▶ [MATERIAL SUPPLIED]
== Segment start ==
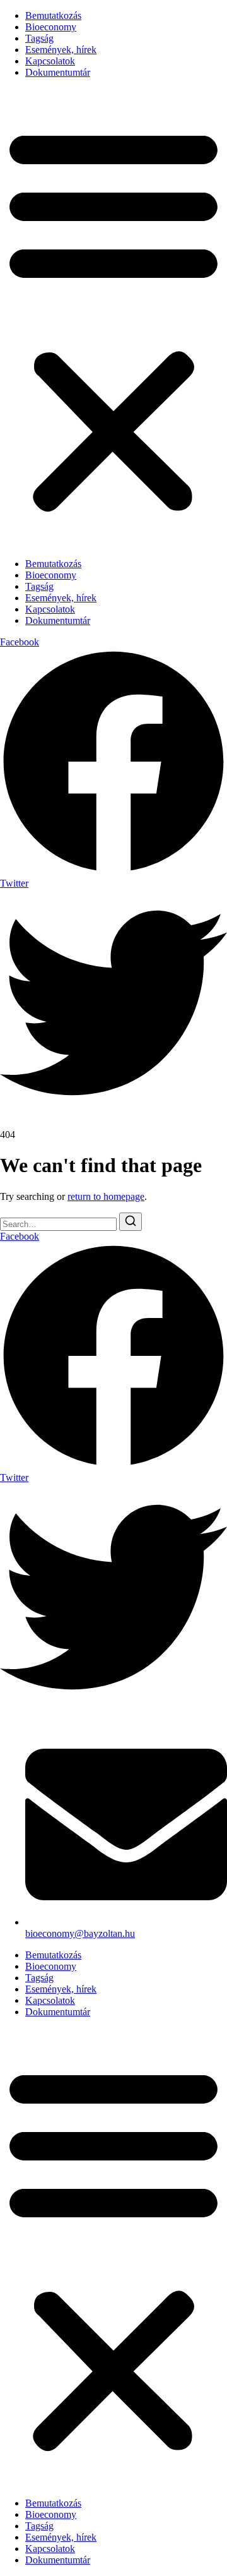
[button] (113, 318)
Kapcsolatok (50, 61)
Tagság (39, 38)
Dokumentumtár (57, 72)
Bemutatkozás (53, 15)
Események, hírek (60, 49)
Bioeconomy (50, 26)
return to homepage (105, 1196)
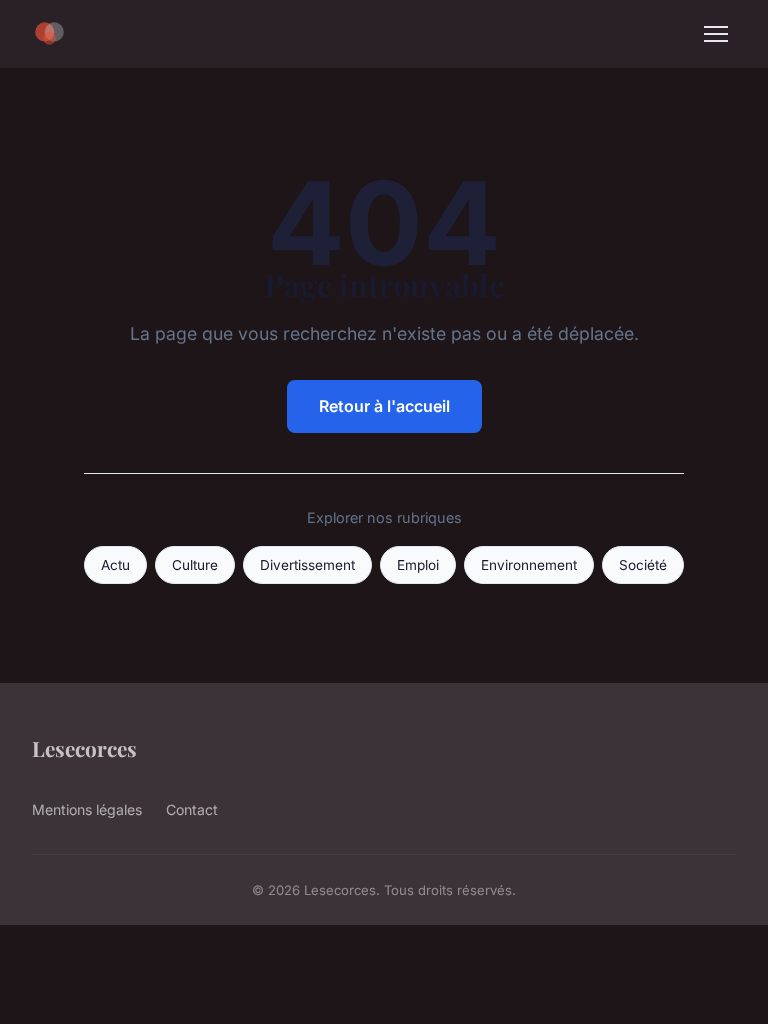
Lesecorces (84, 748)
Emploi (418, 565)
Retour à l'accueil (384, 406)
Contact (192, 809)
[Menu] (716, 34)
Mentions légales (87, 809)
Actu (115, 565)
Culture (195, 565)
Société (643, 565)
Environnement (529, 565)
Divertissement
== Segment end ==
== Segment start ==
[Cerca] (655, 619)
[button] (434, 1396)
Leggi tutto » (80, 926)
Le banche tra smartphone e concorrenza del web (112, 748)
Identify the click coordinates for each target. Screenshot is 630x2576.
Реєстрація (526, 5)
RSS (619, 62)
== Segment end ==
== Segment start ==
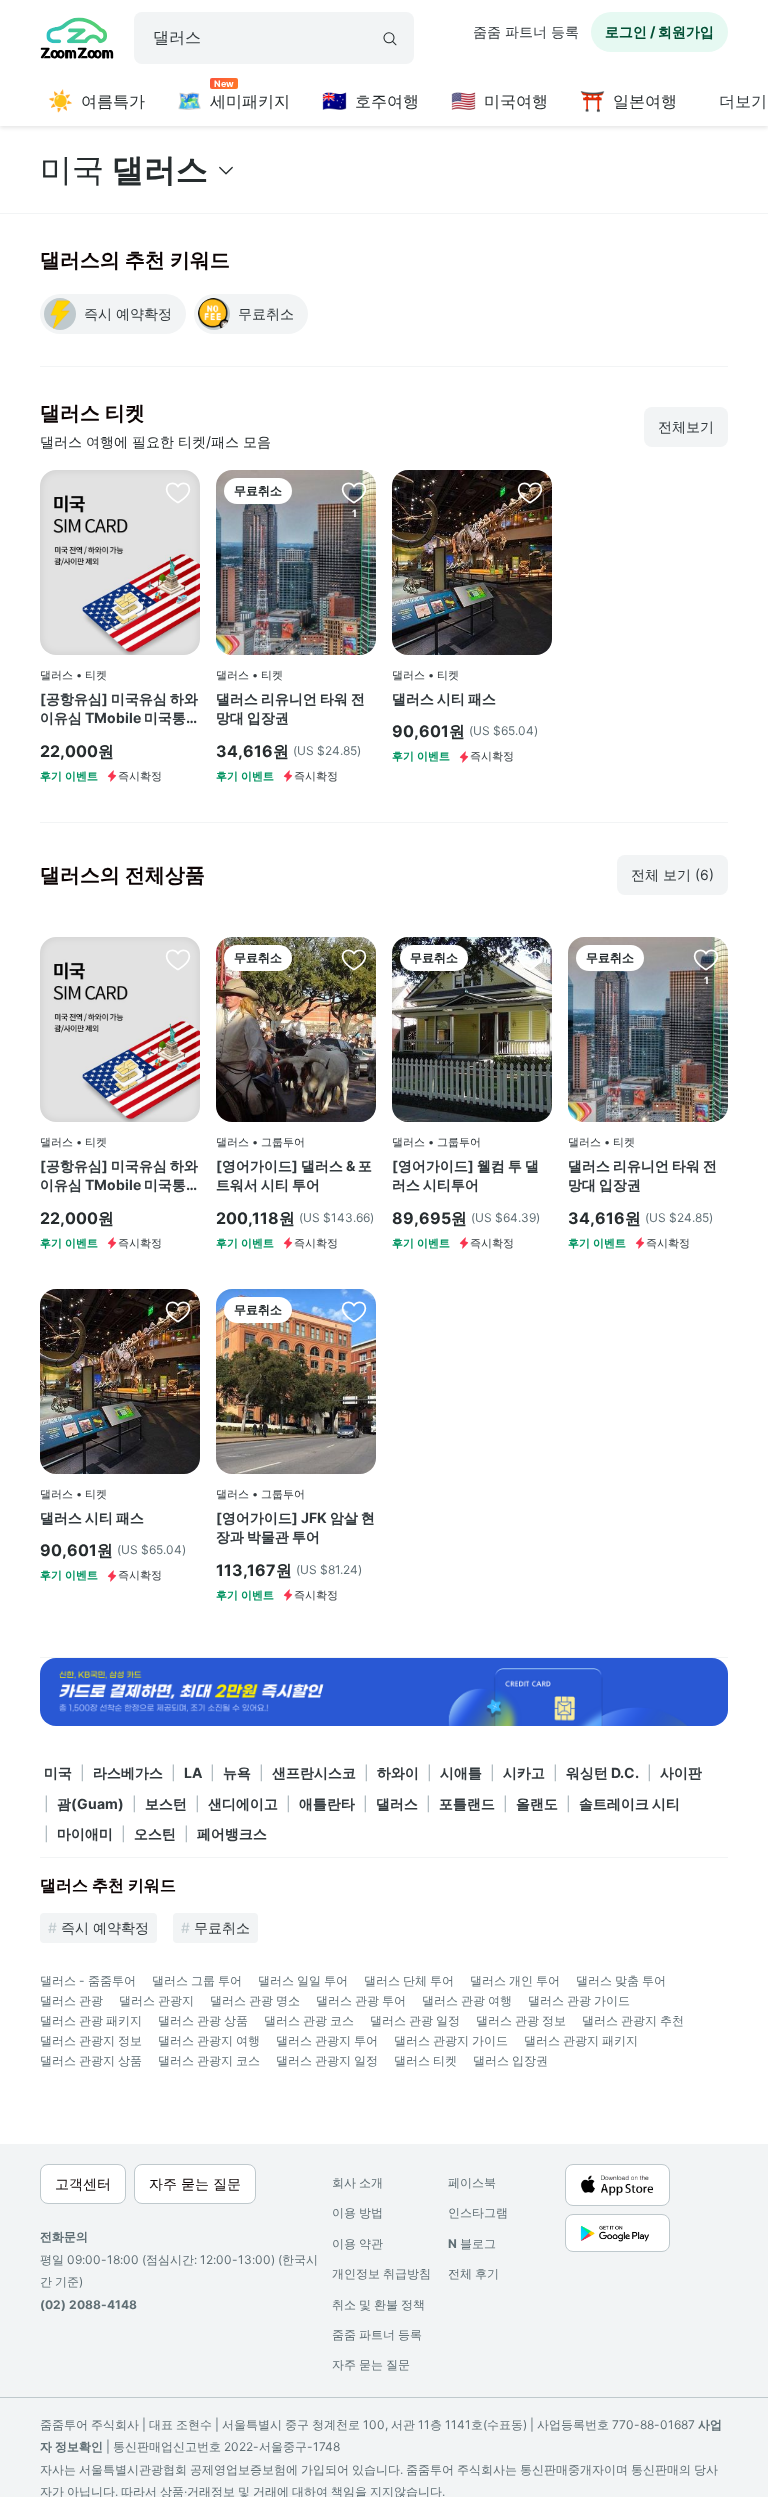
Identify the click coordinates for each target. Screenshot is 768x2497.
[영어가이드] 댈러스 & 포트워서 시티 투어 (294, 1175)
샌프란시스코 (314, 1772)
== Segment end ==
▶ [WHAT THIS TASK INVOLVES]
Write back the stretch of lines above that begins with the line holding "[button] (113, 318)" and ends with the line holding "Divertissement", both included, exactly as written. Pictures stay out.

▶ [RESULT FOR THIS EXERCISE]
[button] (113, 318)
Kapcsolatok (50, 61)
Tagság (39, 38)
Dokumentumtár (57, 72)
Bemutatkozás (53, 15)
Események, hírek (60, 49)
Bioeconomy (50, 26)
return to homepage (105, 1196)
Lesecorces (84, 748)
Emploi (418, 565)
Retour à l'accueil (384, 406)
Contact (192, 809)
[Menu] (716, 34)
Mentions légales (87, 809)
Actu (115, 565)
Culture (195, 565)
Société (643, 565)
Environnement (529, 565)
Divertissement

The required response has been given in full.